What you are asked to do:
Copy out the data below, swapping every "Viewport" for "Window" and leaving everything else unchanged.
### Material provided ###
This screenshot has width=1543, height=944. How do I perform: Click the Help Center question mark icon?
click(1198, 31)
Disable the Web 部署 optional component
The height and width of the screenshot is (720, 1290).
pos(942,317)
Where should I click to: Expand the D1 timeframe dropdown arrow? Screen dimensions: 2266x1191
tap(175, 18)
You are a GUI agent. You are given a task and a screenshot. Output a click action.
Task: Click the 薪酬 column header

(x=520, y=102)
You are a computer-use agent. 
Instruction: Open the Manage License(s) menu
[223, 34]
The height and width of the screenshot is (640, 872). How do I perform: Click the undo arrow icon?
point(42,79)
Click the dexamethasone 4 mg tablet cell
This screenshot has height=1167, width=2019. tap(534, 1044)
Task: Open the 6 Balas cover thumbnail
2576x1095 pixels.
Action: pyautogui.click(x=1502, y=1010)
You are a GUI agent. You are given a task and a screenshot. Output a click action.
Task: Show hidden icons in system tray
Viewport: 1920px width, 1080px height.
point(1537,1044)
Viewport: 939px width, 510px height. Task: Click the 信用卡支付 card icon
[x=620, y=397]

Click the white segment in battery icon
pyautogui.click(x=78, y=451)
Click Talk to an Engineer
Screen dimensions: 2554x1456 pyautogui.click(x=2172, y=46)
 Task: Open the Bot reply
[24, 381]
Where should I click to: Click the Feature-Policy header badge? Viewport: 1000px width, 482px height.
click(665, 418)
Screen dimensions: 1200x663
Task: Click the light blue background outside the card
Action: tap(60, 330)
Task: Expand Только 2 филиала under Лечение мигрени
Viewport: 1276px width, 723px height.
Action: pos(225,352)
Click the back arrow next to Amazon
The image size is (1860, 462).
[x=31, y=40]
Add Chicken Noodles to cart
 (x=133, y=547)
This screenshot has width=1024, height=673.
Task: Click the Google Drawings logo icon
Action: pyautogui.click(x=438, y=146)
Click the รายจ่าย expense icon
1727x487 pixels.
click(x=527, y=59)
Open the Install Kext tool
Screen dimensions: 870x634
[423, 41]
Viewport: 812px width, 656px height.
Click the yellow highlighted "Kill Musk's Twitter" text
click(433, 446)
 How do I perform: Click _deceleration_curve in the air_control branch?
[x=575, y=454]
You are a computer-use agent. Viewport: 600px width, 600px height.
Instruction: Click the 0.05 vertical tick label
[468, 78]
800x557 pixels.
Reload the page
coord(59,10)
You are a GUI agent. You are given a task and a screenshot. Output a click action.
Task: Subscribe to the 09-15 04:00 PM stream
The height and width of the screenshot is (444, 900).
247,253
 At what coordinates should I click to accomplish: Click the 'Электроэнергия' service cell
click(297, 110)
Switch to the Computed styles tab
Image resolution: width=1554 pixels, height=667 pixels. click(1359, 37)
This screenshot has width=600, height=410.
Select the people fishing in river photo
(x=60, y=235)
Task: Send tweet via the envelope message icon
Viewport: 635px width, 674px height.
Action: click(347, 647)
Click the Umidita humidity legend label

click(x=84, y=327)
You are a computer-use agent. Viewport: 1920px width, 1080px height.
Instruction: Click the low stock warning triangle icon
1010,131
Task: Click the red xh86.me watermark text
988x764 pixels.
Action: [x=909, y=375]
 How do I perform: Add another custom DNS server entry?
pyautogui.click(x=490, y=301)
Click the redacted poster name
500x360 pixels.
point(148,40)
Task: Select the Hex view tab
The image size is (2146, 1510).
###
Response to this exercise:
This screenshot has width=1543, height=944. How do I perform: Click the Help Center question mark icon?
click(1198, 31)
Disable the Web 部署 optional component
The height and width of the screenshot is (720, 1290).
pos(942,317)
Where should I click to: Expand the D1 timeframe dropdown arrow? Screen dimensions: 2266x1191
tap(175, 18)
You are a GUI agent. You are given a task and a screenshot. Output a click action.
Task: Click the 薪酬 column header

(x=520, y=102)
You are a computer-use agent. 
Instruction: Open the Manage License(s) menu
[223, 34]
The height and width of the screenshot is (640, 872). How do I perform: Click the undo arrow icon?
point(42,79)
Click the dexamethasone 4 mg tablet cell
This screenshot has height=1167, width=2019. tap(534, 1044)
Task: Open the 6 Balas cover thumbnail
2576x1095 pixels.
Action: pyautogui.click(x=1502, y=1010)
You are a GUI agent. You are given a task and a screenshot. Output a click action.
Task: Show hidden icons in system tray
Window: 1920px width, 1080px height.
point(1537,1044)
Window: 939px width, 510px height. Task: Click the 信用卡支付 card icon
[x=620, y=397]

Click the white segment in battery icon
pyautogui.click(x=78, y=451)
Click Talk to an Engineer
Screen dimensions: 2554x1456 pyautogui.click(x=2172, y=46)
 Task: Open the Bot reply
[24, 381]
Where should I click to: Click the Feature-Policy header badge? Window: 1000px width, 482px height.
click(665, 418)
Screen dimensions: 1200x663
Task: Click the light blue background outside the card
Action: tap(60, 330)
Task: Expand Только 2 филиала under Лечение мигрени
Window: 1276px width, 723px height.
Action: pos(225,352)
Click the back arrow next to Amazon
The image size is (1860, 462).
[x=31, y=40]
Add Chicken Noodles to cart
 (x=133, y=547)
This screenshot has width=1024, height=673.
Task: Click the Google Drawings logo icon
Action: pyautogui.click(x=438, y=146)
Click the รายจ่าย expense icon
1727x487 pixels.
click(x=527, y=59)
Open the Install Kext tool
Screen dimensions: 870x634
[423, 41]
Window: 812px width, 656px height.
Click the yellow highlighted "Kill Musk's Twitter" text
click(433, 446)
 How do I perform: Click _deceleration_curve in the air_control branch?
[x=575, y=454]
You are a computer-use agent. Window: 600px width, 600px height.
Instruction: Click the 0.05 vertical tick label
[468, 78]
800x557 pixels.
Reload the page
coord(59,10)
You are a GUI agent. You are given a task and a screenshot. Output a click action.
Task: Subscribe to the 09-15 04:00 PM stream
The height and width of the screenshot is (444, 900).
247,253
 At what coordinates should I click to accomplish: Click the 'Электроэнергия' service cell
click(297, 110)
Switch to the Computed styles tab
Image resolution: width=1554 pixels, height=667 pixels. click(1359, 37)
This screenshot has width=600, height=410.
Select the people fishing in river photo
(x=60, y=235)
Task: Send tweet via the envelope message icon
Window: 635px width, 674px height.
Action: click(347, 647)
Click the Umidita humidity legend label

click(x=84, y=327)
You are a computer-use agent. Window: 1920px width, 1080px height.
Instruction: Click the low stock warning triangle icon
1010,131
Task: Click the red xh86.me watermark text
988x764 pixels.
Action: [x=909, y=375]
 How do I perform: Add another custom DNS server entry?
pyautogui.click(x=490, y=301)
Click the redacted poster name
500x360 pixels.
point(148,40)
Task: Select the Hex view tab
The image size is (2146, 1510).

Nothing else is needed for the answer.